Have you by any chance changed the field names, i.e. was the password field called 'loginfield' at one point when the username/password were saved by Firefox? According to Mozilla's wiki the password manager stores the fieldname with the saved login details, so it could be related to that.

Have you tried to remove the username/password from Firefox's password manager and see if it happens again when you try to save the login details again?

The Mozilla Firefox password manager is weird. It has a mind of it's own.

https://wiki.mozilla.org/Firefox%3aPassword_Manager

If you logged into your application using Mozilla, and your login field has id "L" and your password field has id "P", it remembers those ids so it can put the values in for you. This only happens if you have this checked: Options > Security > Remember password checkbox.

Now, if you have a page (or form.. not really sure) with AT LEAST one input field with an id that matches either "L" or "P", the Mozilla Password Manager (built into the browser) will try to use its intelligence to fill in the values for you, even if both fields are not there. See example below for a better picture. This might help you solve your issue.

Let me explain...

I work on forensic software where users have to audit everything they do in every workflow, so it requires their password, so if our clients ever get audited by the FDA, we have a record of the workflow. So we have a password field in our application by every button, but since the user is already logged in, we don't want to have them enter their login also, so that field is suppressed. This is what I had to do to make that methodology work (for Mozilla). I had to add the hidden (display:none) input field.

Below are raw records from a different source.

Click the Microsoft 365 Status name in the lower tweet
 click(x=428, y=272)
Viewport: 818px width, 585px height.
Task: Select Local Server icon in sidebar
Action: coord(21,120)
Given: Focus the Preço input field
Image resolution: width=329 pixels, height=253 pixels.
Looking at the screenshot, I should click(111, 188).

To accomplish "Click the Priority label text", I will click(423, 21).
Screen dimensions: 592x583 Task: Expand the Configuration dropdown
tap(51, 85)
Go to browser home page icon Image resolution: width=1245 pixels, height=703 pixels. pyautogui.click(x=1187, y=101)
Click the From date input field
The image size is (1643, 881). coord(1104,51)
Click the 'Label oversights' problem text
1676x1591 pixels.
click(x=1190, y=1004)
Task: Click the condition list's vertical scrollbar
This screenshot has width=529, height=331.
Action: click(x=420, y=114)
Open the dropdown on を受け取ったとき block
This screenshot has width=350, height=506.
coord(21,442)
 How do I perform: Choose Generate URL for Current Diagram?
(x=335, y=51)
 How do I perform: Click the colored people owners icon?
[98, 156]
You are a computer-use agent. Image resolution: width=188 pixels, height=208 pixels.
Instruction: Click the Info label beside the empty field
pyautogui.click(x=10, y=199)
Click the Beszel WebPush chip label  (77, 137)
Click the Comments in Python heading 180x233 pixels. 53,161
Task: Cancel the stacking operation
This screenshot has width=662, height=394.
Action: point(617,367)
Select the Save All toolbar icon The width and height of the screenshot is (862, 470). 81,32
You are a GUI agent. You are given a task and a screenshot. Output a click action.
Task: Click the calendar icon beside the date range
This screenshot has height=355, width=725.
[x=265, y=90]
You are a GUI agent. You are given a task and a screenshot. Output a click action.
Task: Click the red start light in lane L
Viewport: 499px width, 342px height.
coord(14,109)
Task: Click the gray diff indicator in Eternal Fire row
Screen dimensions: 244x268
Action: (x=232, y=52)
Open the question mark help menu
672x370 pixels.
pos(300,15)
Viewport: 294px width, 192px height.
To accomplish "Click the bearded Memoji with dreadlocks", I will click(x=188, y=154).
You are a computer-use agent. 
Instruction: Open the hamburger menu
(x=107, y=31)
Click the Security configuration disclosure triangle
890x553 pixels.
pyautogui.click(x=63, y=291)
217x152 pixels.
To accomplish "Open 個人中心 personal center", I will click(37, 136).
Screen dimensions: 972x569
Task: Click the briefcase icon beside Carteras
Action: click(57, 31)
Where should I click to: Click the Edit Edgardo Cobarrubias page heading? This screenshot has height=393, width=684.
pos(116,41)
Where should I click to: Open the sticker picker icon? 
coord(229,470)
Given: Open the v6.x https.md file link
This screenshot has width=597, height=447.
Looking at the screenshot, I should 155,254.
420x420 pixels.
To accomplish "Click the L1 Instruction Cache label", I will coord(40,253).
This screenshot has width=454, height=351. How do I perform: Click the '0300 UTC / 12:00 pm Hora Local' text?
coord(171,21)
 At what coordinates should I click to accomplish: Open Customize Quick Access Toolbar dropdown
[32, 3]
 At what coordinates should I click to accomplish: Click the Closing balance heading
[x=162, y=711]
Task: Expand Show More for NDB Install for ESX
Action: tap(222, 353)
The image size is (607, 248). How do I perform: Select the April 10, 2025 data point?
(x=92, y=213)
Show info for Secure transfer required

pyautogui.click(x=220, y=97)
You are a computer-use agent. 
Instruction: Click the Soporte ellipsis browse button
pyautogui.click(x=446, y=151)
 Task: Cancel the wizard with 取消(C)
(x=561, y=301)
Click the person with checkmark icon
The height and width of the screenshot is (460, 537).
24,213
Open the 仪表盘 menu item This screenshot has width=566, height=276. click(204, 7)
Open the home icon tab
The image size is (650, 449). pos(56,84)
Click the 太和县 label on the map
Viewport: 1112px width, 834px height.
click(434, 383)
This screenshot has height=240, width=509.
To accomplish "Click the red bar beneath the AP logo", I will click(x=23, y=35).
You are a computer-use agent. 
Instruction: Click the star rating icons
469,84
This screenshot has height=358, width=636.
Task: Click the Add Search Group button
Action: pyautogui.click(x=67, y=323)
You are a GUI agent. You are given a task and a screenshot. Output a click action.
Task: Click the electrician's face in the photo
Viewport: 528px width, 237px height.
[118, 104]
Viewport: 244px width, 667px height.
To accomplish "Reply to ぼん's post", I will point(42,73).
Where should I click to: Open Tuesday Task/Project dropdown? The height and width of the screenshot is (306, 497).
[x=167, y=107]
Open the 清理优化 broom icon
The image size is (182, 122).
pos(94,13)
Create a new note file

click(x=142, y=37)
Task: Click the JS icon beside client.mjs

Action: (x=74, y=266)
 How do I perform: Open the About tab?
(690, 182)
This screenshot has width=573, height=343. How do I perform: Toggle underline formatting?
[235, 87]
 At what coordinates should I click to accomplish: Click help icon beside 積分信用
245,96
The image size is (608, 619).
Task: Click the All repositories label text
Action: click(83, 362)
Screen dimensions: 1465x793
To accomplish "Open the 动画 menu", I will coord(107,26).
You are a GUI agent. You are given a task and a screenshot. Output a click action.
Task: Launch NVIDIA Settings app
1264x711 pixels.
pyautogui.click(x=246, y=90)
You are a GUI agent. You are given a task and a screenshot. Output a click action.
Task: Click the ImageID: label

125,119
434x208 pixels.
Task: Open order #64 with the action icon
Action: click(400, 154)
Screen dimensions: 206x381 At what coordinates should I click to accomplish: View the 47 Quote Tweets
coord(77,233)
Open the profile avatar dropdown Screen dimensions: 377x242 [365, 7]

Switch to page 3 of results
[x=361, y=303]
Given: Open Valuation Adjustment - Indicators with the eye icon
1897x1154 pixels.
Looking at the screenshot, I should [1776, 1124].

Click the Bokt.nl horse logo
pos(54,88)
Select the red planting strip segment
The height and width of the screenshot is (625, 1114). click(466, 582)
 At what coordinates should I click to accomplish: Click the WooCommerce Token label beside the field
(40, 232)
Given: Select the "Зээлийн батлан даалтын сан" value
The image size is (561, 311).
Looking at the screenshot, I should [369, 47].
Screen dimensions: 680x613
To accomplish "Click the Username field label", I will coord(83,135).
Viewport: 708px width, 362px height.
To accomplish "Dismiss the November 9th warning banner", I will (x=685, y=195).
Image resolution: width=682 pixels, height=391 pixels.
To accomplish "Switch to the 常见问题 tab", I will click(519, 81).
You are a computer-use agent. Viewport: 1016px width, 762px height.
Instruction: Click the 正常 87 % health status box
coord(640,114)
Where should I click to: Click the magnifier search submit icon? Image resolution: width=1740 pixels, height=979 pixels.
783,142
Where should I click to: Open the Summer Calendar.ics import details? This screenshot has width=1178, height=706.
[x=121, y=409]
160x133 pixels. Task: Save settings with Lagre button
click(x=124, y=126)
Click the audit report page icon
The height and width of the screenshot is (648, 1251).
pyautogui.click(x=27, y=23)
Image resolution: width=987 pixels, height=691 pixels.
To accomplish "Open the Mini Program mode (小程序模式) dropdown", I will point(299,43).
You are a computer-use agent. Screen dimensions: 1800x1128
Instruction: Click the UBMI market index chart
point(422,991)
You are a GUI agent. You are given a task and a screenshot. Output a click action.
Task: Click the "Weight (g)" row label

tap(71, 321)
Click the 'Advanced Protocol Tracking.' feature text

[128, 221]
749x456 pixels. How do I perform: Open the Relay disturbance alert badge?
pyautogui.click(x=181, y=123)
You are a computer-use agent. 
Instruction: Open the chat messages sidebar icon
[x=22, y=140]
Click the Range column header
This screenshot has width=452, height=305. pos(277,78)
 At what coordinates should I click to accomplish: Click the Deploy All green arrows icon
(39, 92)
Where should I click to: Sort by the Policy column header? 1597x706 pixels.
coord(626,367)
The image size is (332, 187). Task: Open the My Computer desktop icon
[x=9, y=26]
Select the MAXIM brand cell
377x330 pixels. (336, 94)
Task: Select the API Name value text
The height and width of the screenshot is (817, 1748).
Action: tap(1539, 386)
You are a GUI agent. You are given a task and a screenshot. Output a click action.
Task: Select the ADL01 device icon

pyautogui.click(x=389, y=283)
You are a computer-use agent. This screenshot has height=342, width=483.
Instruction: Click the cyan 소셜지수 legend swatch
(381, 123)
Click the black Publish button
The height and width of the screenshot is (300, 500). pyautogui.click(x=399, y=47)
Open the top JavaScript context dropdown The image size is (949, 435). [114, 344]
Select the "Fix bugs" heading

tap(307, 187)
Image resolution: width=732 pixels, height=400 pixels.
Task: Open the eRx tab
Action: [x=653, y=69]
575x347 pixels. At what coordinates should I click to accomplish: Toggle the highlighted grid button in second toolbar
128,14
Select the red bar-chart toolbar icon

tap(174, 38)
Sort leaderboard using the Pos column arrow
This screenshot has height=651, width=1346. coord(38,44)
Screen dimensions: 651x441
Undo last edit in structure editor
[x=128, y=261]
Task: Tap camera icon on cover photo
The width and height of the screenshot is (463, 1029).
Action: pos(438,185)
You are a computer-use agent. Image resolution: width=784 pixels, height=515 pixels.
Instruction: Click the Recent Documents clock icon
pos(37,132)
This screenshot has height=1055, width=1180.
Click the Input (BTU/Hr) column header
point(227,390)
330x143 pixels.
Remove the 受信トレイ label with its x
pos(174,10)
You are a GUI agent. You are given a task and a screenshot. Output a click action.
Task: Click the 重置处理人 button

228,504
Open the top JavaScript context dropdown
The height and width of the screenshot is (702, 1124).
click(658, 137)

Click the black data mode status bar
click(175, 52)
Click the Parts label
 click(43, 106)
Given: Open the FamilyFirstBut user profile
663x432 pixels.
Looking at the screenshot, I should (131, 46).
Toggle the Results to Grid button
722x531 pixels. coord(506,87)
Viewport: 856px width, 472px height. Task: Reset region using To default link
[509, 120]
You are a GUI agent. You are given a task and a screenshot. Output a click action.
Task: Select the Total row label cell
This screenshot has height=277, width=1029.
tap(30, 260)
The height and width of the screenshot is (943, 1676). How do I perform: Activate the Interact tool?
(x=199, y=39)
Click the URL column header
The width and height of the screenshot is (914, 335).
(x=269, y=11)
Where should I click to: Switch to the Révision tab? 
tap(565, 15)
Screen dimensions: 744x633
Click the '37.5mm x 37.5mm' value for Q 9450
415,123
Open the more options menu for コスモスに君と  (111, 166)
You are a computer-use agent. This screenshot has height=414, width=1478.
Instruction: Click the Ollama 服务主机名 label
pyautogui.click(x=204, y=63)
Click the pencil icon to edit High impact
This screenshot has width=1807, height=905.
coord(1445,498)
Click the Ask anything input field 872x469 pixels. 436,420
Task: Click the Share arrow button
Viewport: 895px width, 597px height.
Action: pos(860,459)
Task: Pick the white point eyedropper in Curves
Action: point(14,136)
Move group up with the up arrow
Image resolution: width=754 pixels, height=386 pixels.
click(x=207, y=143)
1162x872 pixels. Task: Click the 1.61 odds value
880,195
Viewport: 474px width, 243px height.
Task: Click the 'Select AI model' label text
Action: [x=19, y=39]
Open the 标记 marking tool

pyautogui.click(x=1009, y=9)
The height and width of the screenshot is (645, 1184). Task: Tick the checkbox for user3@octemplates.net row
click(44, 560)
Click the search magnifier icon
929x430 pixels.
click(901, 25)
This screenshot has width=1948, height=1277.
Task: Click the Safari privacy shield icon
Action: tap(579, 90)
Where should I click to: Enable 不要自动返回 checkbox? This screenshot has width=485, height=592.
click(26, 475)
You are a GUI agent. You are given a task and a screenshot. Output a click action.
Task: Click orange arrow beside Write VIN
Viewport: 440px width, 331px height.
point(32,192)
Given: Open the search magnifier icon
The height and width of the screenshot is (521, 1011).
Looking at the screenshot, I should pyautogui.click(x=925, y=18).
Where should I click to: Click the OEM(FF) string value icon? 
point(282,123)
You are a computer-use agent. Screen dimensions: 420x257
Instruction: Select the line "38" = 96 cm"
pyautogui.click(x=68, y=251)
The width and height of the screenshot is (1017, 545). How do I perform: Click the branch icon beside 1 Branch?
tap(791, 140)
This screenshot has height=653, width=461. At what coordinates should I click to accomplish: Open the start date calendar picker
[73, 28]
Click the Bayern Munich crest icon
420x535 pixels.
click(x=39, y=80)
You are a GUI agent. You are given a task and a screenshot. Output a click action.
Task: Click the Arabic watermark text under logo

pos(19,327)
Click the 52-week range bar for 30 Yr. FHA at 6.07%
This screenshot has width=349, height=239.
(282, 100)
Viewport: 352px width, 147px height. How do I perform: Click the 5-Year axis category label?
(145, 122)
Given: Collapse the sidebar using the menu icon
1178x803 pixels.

<input runat="server" type="text" style="display:none;">
<asp:TextBox id="TxtPassword" Runat="server" Width="80" EnableViewState="False" TextMode="Password"></asp:TextBox>

The TextBox control actually renders to an input field in HTML. Before I fixed this issue, I had a search field for a page preceding the password field, and it put the username into that field. If I did not have the hidden input field before an input field with id "P" (or in this case "TxtPassword"), it would still be putting the login into my search field, because it preceded the input field with id "TxtPassword". Having the hidden field (that is hidden) is there to fix this issue in Mozilla. The user name goes into that input box, and notice it doesn't even have an id, yet Mozilla puts the login into that field because of the Mozilla setting shown in the dialog image above.